Restoration of early postnatal synaptic dysregulation rescues polyglutamine-mediated motor neuron degeneration in mice

Spinal and bulbar muscular atrophy (SBMA) is an adult-onset neurodegenerative disorder caused by the expansion of a polyglutamine tract in the androgen receptor (AR). Here, we show that polyglutamine-expanded AR accumulates in the nucleus of motor neurons and induces aberrant up-regulation of glutamatergic synaptic genes, mediated by a master transcriptional repressor, Rest, during early postnatal development in a mouse model of SBMA. Further analysis indicates that the up-regulation of Rest-target synaptic genes is caused by an increased expression of Rest4, a neuron-specific isoform of Rest that derepresses the promoter activity of Rest-binding lesions.
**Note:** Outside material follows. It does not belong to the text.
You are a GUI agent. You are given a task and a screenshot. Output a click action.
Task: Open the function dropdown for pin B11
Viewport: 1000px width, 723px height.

In addition, calcium imaging shows that induced pluripotent stem cell-derived motor neurons expressing polyglutamine-expanded AR are hyperexcitable compared to those expressing wild-type AR. Reducing neonatal AR or switching Rest4 to Rest using antisense oligonucleotides attenuates the up-regulation of the synaptic genes and ameliorates the disease phenotype and histopathology in SBMA mice. The late-onset neurodegeneration in SBMA is attributable to the synaptic defects and resulting hyperexcitability of motor neurons at early postnatal stages, which would be therapeutically targeted.